### Exercise directions
Please set down every record exactly as it appears below.

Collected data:

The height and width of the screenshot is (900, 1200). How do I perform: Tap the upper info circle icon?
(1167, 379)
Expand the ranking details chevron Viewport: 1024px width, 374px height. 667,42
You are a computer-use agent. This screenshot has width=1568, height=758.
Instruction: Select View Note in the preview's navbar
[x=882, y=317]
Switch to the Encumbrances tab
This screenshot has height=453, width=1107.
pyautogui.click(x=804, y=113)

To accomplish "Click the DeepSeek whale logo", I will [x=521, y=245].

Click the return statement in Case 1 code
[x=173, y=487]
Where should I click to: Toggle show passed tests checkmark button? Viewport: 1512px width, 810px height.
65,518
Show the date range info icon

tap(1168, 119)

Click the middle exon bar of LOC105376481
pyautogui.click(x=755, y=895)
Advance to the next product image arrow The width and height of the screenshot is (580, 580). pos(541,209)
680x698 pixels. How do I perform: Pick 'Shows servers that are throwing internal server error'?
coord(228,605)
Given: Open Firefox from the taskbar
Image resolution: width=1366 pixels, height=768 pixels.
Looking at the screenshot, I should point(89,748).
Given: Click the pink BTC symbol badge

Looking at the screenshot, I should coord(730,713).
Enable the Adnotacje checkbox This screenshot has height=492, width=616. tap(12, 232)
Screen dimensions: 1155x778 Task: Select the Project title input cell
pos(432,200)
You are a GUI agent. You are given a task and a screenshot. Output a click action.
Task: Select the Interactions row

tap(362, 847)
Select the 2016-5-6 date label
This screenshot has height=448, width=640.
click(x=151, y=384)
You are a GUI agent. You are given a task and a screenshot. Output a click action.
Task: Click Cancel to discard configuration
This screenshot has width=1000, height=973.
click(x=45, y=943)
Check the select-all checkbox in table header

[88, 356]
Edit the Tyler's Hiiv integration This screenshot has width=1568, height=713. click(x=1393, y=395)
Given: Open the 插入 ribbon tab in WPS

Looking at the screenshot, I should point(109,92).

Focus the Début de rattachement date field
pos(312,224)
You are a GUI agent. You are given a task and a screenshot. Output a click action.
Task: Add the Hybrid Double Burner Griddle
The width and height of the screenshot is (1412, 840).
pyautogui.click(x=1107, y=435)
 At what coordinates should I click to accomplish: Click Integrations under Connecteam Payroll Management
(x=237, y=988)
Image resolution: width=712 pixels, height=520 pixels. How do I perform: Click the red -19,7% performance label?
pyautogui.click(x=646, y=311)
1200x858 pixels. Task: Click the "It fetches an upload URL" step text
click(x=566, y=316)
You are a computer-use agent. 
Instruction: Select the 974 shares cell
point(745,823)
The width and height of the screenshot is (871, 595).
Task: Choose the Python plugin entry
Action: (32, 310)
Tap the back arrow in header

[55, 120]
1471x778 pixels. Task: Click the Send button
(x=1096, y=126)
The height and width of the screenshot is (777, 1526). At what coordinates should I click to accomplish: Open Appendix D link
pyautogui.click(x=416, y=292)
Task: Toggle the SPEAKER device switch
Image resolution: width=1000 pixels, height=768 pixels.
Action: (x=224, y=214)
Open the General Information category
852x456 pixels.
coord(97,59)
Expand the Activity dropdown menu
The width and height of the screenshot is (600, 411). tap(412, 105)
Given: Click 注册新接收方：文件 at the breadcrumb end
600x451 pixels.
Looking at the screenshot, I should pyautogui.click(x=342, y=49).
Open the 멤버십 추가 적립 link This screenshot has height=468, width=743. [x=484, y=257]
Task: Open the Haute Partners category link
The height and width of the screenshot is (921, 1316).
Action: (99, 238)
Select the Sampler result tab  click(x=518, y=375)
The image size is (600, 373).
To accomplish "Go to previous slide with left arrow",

### Result for this exercise
The height and width of the screenshot is (900, 1200). How do I perform: Tap the upper info circle icon?
(1167, 379)
Expand the ranking details chevron Viewport: 1024px width, 374px height. 667,42
You are a computer-use agent. This screenshot has width=1568, height=758.
Instruction: Select View Note in the preview's navbar
[x=882, y=317]
Switch to the Encumbrances tab
This screenshot has height=453, width=1107.
pyautogui.click(x=804, y=113)

To accomplish "Click the DeepSeek whale logo", I will [x=521, y=245].

Click the return statement in Case 1 code
[x=173, y=487]
Where should I click to: Toggle show passed tests checkmark button? Viewport: 1512px width, 810px height.
65,518
Show the date range info icon

tap(1168, 119)

Click the middle exon bar of LOC105376481
pyautogui.click(x=755, y=895)
Advance to the next product image arrow The width and height of the screenshot is (580, 580). pos(541,209)
680x698 pixels. How do I perform: Pick 'Shows servers that are throwing internal server error'?
coord(228,605)
Given: Open Firefox from the taskbar
Image resolution: width=1366 pixels, height=768 pixels.
Looking at the screenshot, I should point(89,748).
Given: Click the pink BTC symbol badge

Looking at the screenshot, I should coord(730,713).
Enable the Adnotacje checkbox This screenshot has height=492, width=616. tap(12, 232)
Screen dimensions: 1155x778 Task: Select the Project title input cell
pos(432,200)
You are a GUI agent. You are given a task and a screenshot. Output a click action.
Task: Select the Interactions row

tap(362, 847)
Select the 2016-5-6 date label
This screenshot has height=448, width=640.
click(x=151, y=384)
You are a GUI agent. You are given a task and a screenshot. Output a click action.
Task: Click Cancel to discard configuration
This screenshot has width=1000, height=973.
click(x=45, y=943)
Check the select-all checkbox in table header

[88, 356]
Edit the Tyler's Hiiv integration This screenshot has width=1568, height=713. click(x=1393, y=395)
Given: Open the 插入 ribbon tab in WPS

Looking at the screenshot, I should point(109,92).

Focus the Début de rattachement date field
pos(312,224)
You are a GUI agent. You are given a task and a screenshot. Output a click action.
Task: Add the Hybrid Double Burner Griddle
The width and height of the screenshot is (1412, 840).
pyautogui.click(x=1107, y=435)
 At what coordinates should I click to accomplish: Click Integrations under Connecteam Payroll Management
(x=237, y=988)
Image resolution: width=712 pixels, height=520 pixels. How do I perform: Click the red -19,7% performance label?
pyautogui.click(x=646, y=311)
1200x858 pixels. Task: Click the "It fetches an upload URL" step text
click(x=566, y=316)
You are a computer-use agent. 
Instruction: Select the 974 shares cell
point(745,823)
The width and height of the screenshot is (871, 595).
Task: Choose the Python plugin entry
Action: (32, 310)
Tap the back arrow in header

[55, 120]
1471x778 pixels. Task: Click the Send button
(x=1096, y=126)
The height and width of the screenshot is (777, 1526). At what coordinates should I click to accomplish: Open Appendix D link
pyautogui.click(x=416, y=292)
Task: Toggle the SPEAKER device switch
Image resolution: width=1000 pixels, height=768 pixels.
Action: (x=224, y=214)
Open the General Information category
852x456 pixels.
coord(97,59)
Expand the Activity dropdown menu
The width and height of the screenshot is (600, 411). tap(412, 105)
Given: Click 注册新接收方：文件 at the breadcrumb end
600x451 pixels.
Looking at the screenshot, I should pyautogui.click(x=342, y=49).
Open the 멤버십 추가 적립 link This screenshot has height=468, width=743. [x=484, y=257]
Task: Open the Haute Partners category link
The height and width of the screenshot is (921, 1316).
Action: (99, 238)
Select the Sampler result tab  click(x=518, y=375)
The image size is (600, 373).
To accomplish "Go to previous slide with left arrow",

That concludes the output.